The committee may add language to its post-meeting statement to point out that the group “will remain proactive and monitor the situation closely,” the analysts wrote in a note dated Wednesday.

The disruption of 450,000 barrels per day of Kurdish oil exports will also likely “bolster the monitoring committee’s conviction that no downward adjustment [to production] is warranted at this time,” the strategists at RBC Capital Markets said.
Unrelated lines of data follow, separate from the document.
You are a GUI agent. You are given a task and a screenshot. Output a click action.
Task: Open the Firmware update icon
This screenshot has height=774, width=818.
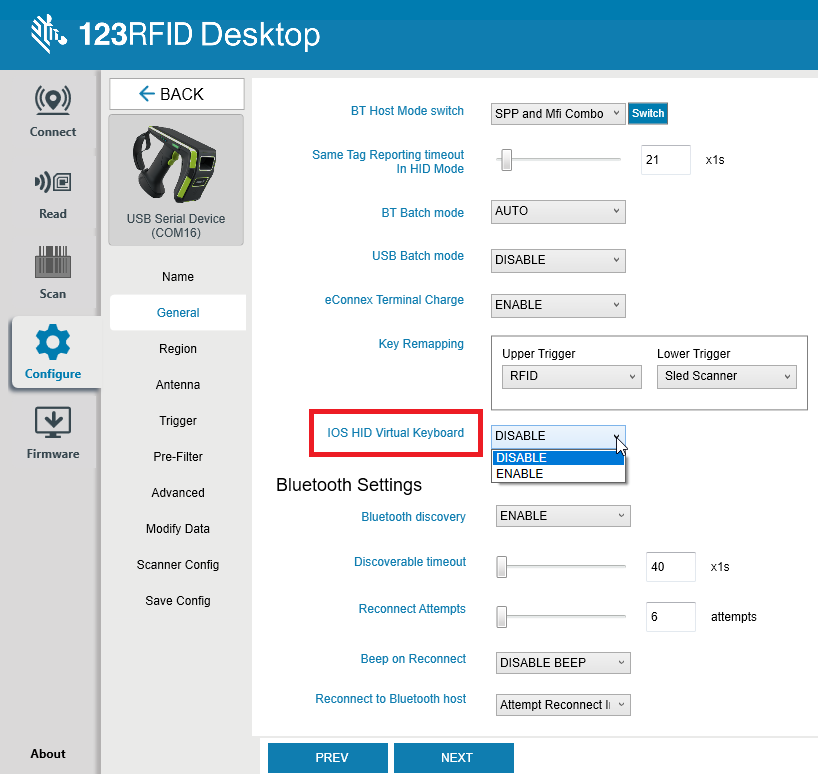tap(52, 423)
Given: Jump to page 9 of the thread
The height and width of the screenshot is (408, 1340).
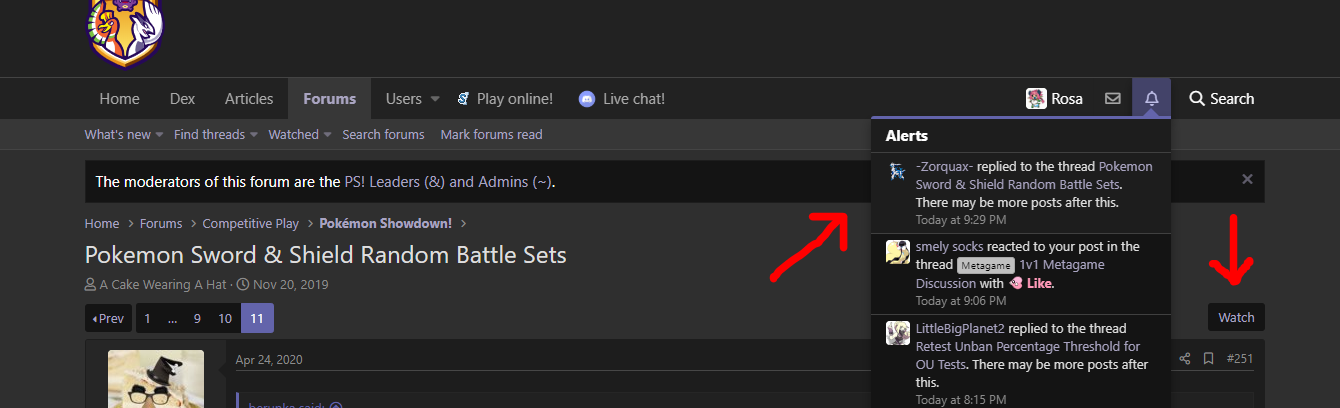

A legal dispute in Iraq between the Kurdistan Regional Government and the central government in Baghdad led to the disruption of crude transported via pipeline to the Turkish port of Ceyhan.

Even so, the strategists said that if “macro fears come roaring back and oil moves materially lower in a sell everything situation, the OPEC leadership will strongly consider convening an off-cycle ministerial meeting to put in another circuit breaker to halt the market slide.”

The JMMC holds meetings every two months and has the authority to hold additional meetings or request an OPEC and non-OPEC ministerial meeting at any time to address market developments if necessary.

The next OPEC+ ministerial meeting will be held on June 4. OPEC+ last met in December and decided to continue with a 2 million-barrel production cut that began in November.

Monday’s JMMC meeting is “important to monitor,” but the committee is likely to recommend that OPEC+ stick to their current output cut agreement, Tariq Zahir, managing member at Tyche Capital Advisors, told MarketWatch.

Still, he points out that the market has seen some disruptions in the Middle East, and Russia announced production will decrease going forward.

Russia announced in February that it would cut its crude production by 500,000 barrels a day in March in retaliation to European price caps and sanctions. New reports earlier this month said that Russia plans to keep its production cuts in place through June.

On Wednesday, Reuters reported that Russian oil production fell by around 300,000 barrels per day in the first three weeks of March, citing two sources familiar with the data.

For now, Matt Smith, lead oil analyst, Americas, at Kpler, said OPEC+ likely remains committed to keeping its production quotas unchanged over the coming month, “ignoring near-term volatility.”

“With refining capacity expanding in a variety of Middle Eastern countries this year, it provides great optics for OPEC+ because countries such as Kuwait, Saudi, Iraq and Oman will be keeping crude barrels off the global market, instead redirecting them to their domestic refineries that are ramping up,” he told MarketWatch.

“This not only encourages the perception that crude is more scarce, but gives the ability to sell refined products into a tight global product market — a double win,” he said.